Data extracted from a collection:
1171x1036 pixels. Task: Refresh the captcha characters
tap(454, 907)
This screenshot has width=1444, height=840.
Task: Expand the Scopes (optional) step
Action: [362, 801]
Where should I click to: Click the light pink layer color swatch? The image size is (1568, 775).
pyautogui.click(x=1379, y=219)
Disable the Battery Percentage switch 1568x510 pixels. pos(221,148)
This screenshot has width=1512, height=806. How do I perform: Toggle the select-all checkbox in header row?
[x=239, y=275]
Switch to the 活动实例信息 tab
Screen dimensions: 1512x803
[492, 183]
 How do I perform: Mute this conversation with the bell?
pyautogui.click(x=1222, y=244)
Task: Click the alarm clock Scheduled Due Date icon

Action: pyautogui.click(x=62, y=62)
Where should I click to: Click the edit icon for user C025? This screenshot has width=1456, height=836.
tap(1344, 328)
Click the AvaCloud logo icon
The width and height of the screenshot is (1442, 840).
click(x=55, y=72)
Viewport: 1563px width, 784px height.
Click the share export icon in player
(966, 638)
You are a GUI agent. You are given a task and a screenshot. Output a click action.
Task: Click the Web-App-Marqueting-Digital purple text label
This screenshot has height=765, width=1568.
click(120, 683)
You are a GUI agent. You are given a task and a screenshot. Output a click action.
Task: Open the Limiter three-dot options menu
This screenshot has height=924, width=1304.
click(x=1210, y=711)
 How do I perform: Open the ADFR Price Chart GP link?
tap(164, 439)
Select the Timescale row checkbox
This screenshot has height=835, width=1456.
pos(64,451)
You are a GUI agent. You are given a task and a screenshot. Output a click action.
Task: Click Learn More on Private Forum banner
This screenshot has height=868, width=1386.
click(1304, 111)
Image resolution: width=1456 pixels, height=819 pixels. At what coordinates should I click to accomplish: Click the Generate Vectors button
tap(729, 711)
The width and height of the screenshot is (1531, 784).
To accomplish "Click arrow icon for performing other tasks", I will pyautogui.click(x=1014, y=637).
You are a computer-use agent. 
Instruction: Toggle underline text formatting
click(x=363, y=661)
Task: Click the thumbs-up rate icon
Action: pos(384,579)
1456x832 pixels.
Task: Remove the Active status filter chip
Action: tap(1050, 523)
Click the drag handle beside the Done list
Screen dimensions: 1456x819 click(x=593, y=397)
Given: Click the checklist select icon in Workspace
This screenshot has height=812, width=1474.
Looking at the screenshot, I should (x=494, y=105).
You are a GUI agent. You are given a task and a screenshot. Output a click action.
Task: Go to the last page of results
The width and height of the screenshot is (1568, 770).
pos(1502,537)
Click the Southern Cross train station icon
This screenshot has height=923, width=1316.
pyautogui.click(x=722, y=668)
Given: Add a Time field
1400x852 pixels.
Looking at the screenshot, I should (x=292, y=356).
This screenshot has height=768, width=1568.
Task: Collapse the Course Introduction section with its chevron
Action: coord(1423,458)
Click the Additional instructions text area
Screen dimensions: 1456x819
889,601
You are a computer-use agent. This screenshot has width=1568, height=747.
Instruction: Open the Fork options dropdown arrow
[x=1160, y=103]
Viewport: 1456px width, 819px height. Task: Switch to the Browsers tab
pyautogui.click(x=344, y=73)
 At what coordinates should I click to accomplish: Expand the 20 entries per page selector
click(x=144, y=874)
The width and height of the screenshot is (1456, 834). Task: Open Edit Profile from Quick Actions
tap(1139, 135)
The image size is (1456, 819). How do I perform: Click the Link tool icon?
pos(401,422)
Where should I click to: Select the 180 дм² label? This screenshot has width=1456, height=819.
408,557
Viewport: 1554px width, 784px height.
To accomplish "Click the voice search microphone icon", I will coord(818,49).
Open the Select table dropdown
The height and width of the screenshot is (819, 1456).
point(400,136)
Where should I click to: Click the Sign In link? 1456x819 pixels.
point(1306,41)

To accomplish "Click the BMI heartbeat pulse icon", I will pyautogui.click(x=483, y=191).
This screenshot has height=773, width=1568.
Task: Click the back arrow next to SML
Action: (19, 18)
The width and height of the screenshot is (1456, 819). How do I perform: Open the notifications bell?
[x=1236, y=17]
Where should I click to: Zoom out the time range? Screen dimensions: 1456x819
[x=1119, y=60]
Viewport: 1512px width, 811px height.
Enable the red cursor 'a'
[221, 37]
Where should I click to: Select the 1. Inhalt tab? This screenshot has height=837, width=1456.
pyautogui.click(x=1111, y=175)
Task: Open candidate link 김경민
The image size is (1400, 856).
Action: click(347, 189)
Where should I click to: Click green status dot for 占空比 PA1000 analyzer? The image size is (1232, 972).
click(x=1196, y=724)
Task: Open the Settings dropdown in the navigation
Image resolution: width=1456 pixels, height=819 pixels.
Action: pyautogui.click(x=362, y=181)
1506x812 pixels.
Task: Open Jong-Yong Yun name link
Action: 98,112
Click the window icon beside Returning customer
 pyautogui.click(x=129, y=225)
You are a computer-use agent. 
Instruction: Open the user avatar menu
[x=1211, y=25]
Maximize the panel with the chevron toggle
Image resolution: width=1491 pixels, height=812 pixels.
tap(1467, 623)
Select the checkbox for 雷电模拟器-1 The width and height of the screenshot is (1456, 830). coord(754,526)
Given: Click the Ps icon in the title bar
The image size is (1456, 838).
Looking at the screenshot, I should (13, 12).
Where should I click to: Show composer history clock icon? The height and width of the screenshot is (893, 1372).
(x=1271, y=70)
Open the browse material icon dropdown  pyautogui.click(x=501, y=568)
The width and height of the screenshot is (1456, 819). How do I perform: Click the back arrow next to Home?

__HOW TO COMPLETE THIS TASK__:
Write down every record shown above precisely.

__ANSWER TO THE EXERCISE__:
1171x1036 pixels. Task: Refresh the captcha characters
tap(454, 907)
This screenshot has width=1444, height=840.
Task: Expand the Scopes (optional) step
Action: [362, 801]
Where should I click to: Click the light pink layer color swatch? The image size is (1568, 775).
pyautogui.click(x=1379, y=219)
Disable the Battery Percentage switch 1568x510 pixels. pos(221,148)
This screenshot has width=1512, height=806. How do I perform: Toggle the select-all checkbox in header row?
[x=239, y=275]
Switch to the 活动实例信息 tab
Screen dimensions: 1512x803
[492, 183]
 How do I perform: Mute this conversation with the bell?
pyautogui.click(x=1222, y=244)
Task: Click the alarm clock Scheduled Due Date icon

Action: pyautogui.click(x=62, y=62)
Where should I click to: Click the edit icon for user C025? This screenshot has width=1456, height=836.
tap(1344, 328)
Click the AvaCloud logo icon
The width and height of the screenshot is (1442, 840).
click(x=55, y=72)
Viewport: 1563px width, 784px height.
Click the share export icon in player
(966, 638)
You are a GUI agent. You are given a task and a screenshot. Output a click action.
Task: Click the Web-App-Marqueting-Digital purple text label
This screenshot has height=765, width=1568.
click(120, 683)
You are a GUI agent. You are given a task and a screenshot. Output a click action.
Task: Open the Limiter three-dot options menu
This screenshot has height=924, width=1304.
click(x=1210, y=711)
 How do I perform: Open the ADFR Price Chart GP link?
tap(164, 439)
Select the Timescale row checkbox
This screenshot has height=835, width=1456.
pos(64,451)
You are a GUI agent. You are given a task and a screenshot. Output a click action.
Task: Click Learn More on Private Forum banner
This screenshot has height=868, width=1386.
click(1304, 111)
Image resolution: width=1456 pixels, height=819 pixels. At what coordinates should I click to accomplish: Click the Generate Vectors button
tap(729, 711)
The width and height of the screenshot is (1531, 784).
To accomplish "Click arrow icon for performing other tasks", I will pyautogui.click(x=1014, y=637).
You are a computer-use agent. 
Instruction: Toggle underline text formatting
click(x=363, y=661)
Task: Click the thumbs-up rate icon
Action: pos(384,579)
1456x832 pixels.
Task: Remove the Active status filter chip
Action: tap(1050, 523)
Click the drag handle beside the Done list
Screen dimensions: 1456x819 click(x=593, y=397)
Given: Click the checklist select icon in Workspace
This screenshot has height=812, width=1474.
Looking at the screenshot, I should (x=494, y=105).
You are a GUI agent. You are given a task and a screenshot. Output a click action.
Task: Go to the last page of results
The width and height of the screenshot is (1568, 770).
pos(1502,537)
Click the Southern Cross train station icon
This screenshot has height=923, width=1316.
pyautogui.click(x=722, y=668)
Given: Add a Time field
1400x852 pixels.
Looking at the screenshot, I should (x=292, y=356).
This screenshot has height=768, width=1568.
Task: Collapse the Course Introduction section with its chevron
Action: coord(1423,458)
Click the Additional instructions text area
Screen dimensions: 1456x819
889,601
You are a computer-use agent. This screenshot has width=1568, height=747.
Instruction: Open the Fork options dropdown arrow
[x=1160, y=103]
Viewport: 1456px width, 819px height. Task: Switch to the Browsers tab
pyautogui.click(x=344, y=73)
 At what coordinates should I click to accomplish: Expand the 20 entries per page selector
click(x=144, y=874)
The width and height of the screenshot is (1456, 834). Task: Open Edit Profile from Quick Actions
tap(1139, 135)
The image size is (1456, 819). How do I perform: Click the Link tool icon?
pos(401,422)
Where should I click to: Select the 180 дм² label? This screenshot has width=1456, height=819.
408,557
Viewport: 1554px width, 784px height.
To accomplish "Click the voice search microphone icon", I will coord(818,49).
Open the Select table dropdown
The height and width of the screenshot is (819, 1456).
point(400,136)
Where should I click to: Click the Sign In link? 1456x819 pixels.
point(1306,41)

To accomplish "Click the BMI heartbeat pulse icon", I will pyautogui.click(x=483, y=191).
This screenshot has height=773, width=1568.
Task: Click the back arrow next to SML
Action: (19, 18)
The width and height of the screenshot is (1456, 819). How do I perform: Open the notifications bell?
[x=1236, y=17]
Where should I click to: Zoom out the time range? Screen dimensions: 1456x819
[x=1119, y=60]
Viewport: 1512px width, 811px height.
Enable the red cursor 'a'
[221, 37]
Where should I click to: Select the 1. Inhalt tab? This screenshot has height=837, width=1456.
pyautogui.click(x=1111, y=175)
Task: Open candidate link 김경민
The image size is (1400, 856).
Action: click(347, 189)
Where should I click to: Click green status dot for 占空比 PA1000 analyzer? The image size is (1232, 972).
click(x=1196, y=724)
Task: Open the Settings dropdown in the navigation
Image resolution: width=1456 pixels, height=819 pixels.
Action: pyautogui.click(x=362, y=181)
1506x812 pixels.
Task: Open Jong-Yong Yun name link
Action: 98,112
Click the window icon beside Returning customer
 pyautogui.click(x=129, y=225)
You are a computer-use agent. 
Instruction: Open the user avatar menu
[x=1211, y=25]
Maximize the panel with the chevron toggle
Image resolution: width=1491 pixels, height=812 pixels.
tap(1467, 623)
Select the checkbox for 雷电模拟器-1 The width and height of the screenshot is (1456, 830). coord(754,526)
Given: Click the Ps icon in the title bar
The image size is (1456, 838).
Looking at the screenshot, I should (13, 12).
Where should I click to: Show composer history clock icon? The height and width of the screenshot is (893, 1372).
(x=1271, y=70)
Open the browse material icon dropdown  pyautogui.click(x=501, y=568)
The width and height of the screenshot is (1456, 819). How do I perform: Click the back arrow next to Home?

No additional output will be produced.